Go through the records and give each one again exactly, omitting the images.

| INFORMATION PROVIDED |
____

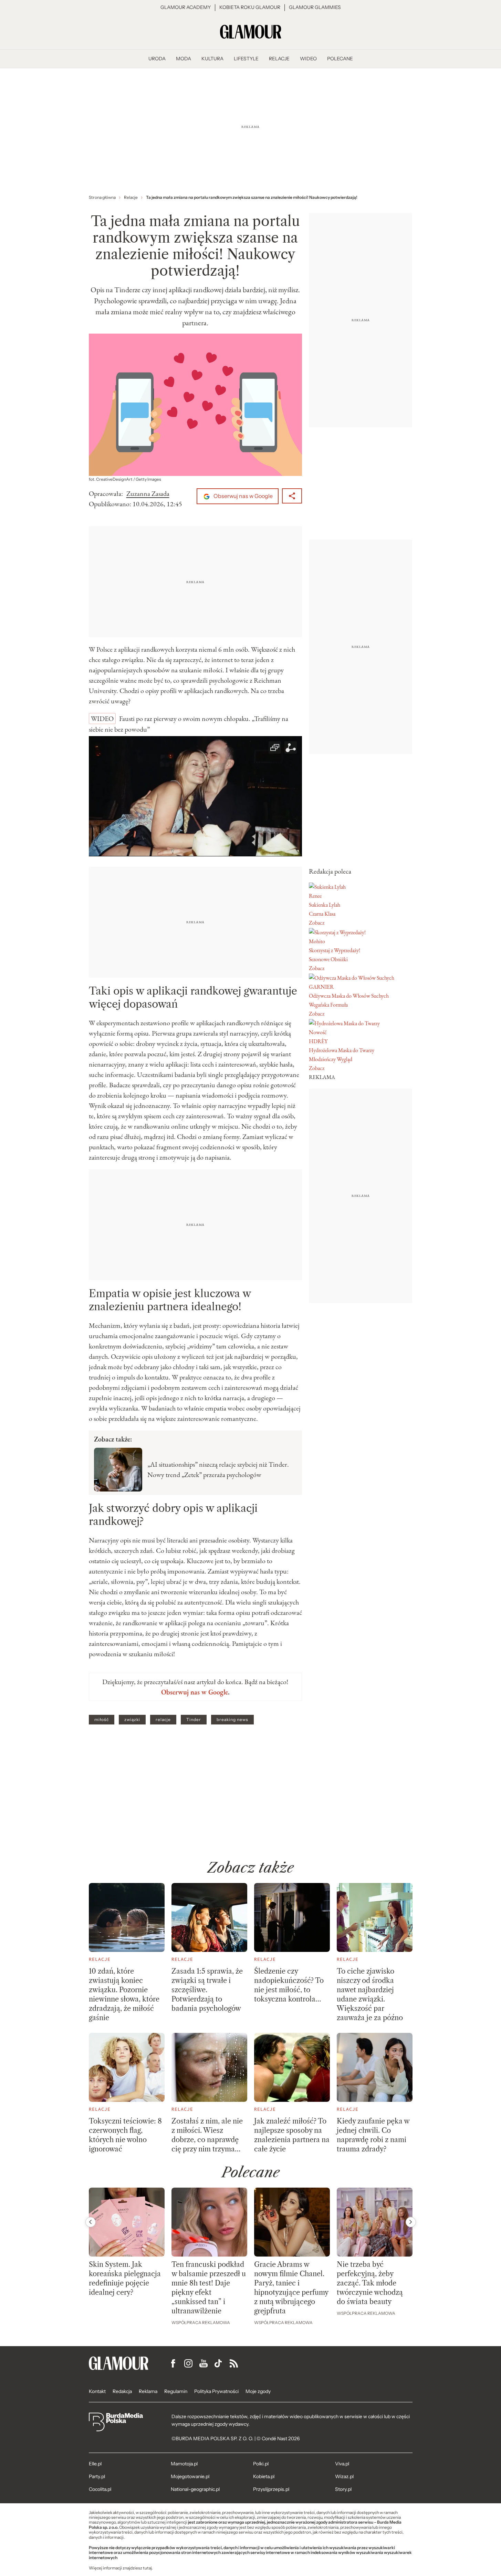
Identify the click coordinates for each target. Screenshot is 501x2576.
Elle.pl (95, 2464)
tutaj (147, 2568)
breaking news (232, 1719)
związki (132, 1719)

____

| SOLUTION TO THIS TASK |
Identify the click coordinates for each target. Screenshot is 501x2576.
Elle.pl (95, 2464)
tutaj (147, 2568)
breaking news (232, 1719)
związki (132, 1719)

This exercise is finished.